__WORK TO COMPLETE__
Reproduce the entries below, substituting "symbol" for every occurrence of "icon" and leaving everything else unchanged.

Start INFORMATION PROVIDED

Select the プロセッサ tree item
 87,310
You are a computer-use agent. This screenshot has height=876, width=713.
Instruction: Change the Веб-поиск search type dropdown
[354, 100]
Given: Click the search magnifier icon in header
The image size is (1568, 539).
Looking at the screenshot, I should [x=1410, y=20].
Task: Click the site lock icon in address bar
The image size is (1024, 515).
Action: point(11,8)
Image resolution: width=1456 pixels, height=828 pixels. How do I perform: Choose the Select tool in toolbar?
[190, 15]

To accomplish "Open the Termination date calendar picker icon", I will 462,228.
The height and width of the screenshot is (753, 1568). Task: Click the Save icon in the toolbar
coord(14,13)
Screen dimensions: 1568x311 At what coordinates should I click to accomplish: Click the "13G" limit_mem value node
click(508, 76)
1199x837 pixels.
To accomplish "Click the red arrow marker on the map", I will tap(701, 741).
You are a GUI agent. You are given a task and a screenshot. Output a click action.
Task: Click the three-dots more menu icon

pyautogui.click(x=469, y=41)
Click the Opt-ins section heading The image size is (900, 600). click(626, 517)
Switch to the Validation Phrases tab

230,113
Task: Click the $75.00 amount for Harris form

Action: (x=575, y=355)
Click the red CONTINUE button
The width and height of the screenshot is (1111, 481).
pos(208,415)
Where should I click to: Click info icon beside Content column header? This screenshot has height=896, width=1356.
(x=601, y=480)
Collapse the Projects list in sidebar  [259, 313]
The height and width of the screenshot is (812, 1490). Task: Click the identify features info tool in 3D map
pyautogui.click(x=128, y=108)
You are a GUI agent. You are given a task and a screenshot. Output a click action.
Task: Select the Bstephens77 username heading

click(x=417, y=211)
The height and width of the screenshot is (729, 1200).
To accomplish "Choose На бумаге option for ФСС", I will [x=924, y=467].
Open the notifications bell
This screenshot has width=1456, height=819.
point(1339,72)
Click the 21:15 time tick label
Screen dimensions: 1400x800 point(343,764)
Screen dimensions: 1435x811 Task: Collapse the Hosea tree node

End INFORMATION PROVIDED

__SOLUTION TO THIS TASK__
Select the プロセッサ tree item
 87,310
You are a computer-use agent. This screenshot has height=876, width=713.
Instruction: Change the Веб-поиск search type dropdown
[354, 100]
Given: Click the search magnifier symbol in header
The image size is (1568, 539).
Looking at the screenshot, I should [x=1410, y=20].
Task: Click the site lock symbol in address bar
The image size is (1024, 515).
Action: point(11,8)
Image resolution: width=1456 pixels, height=828 pixels. How do I perform: Choose the Select tool in toolbar?
[190, 15]

To accomplish "Open the Termination date calendar picker symbol", I will 462,228.
The height and width of the screenshot is (753, 1568). Task: Click the Save symbol in the toolbar
coord(14,13)
Screen dimensions: 1568x311 At what coordinates should I click to accomplish: Click the "13G" limit_mem value node
click(508, 76)
1199x837 pixels.
To accomplish "Click the red arrow marker on the map", I will tap(701, 741).
You are a GUI agent. You are given a task and a screenshot. Output a click action.
Task: Click the three-dots more menu symbol

pyautogui.click(x=469, y=41)
Click the Opt-ins section heading The image size is (900, 600). click(626, 517)
Switch to the Validation Phrases tab

230,113
Task: Click the $75.00 amount for Harris form

Action: (x=575, y=355)
Click the red CONTINUE button
The width and height of the screenshot is (1111, 481).
pos(208,415)
Where should I click to: Click info symbol beside Content column header? This screenshot has height=896, width=1356.
(x=601, y=480)
Collapse the Projects list in sidebar  [259, 313]
The height and width of the screenshot is (812, 1490). Task: Click the identify features info tool in 3D map
pyautogui.click(x=128, y=108)
You are a GUI agent. You are given a task and a screenshot. Output a click action.
Task: Select the Bstephens77 username heading

click(x=417, y=211)
The height and width of the screenshot is (729, 1200).
To accomplish "Choose На бумаге option for ФСС", I will [x=924, y=467].
Open the notifications bell
This screenshot has width=1456, height=819.
point(1339,72)
Click the 21:15 time tick label
Screen dimensions: 1400x800 point(343,764)
Screen dimensions: 1435x811 Task: Collapse the Hosea tree node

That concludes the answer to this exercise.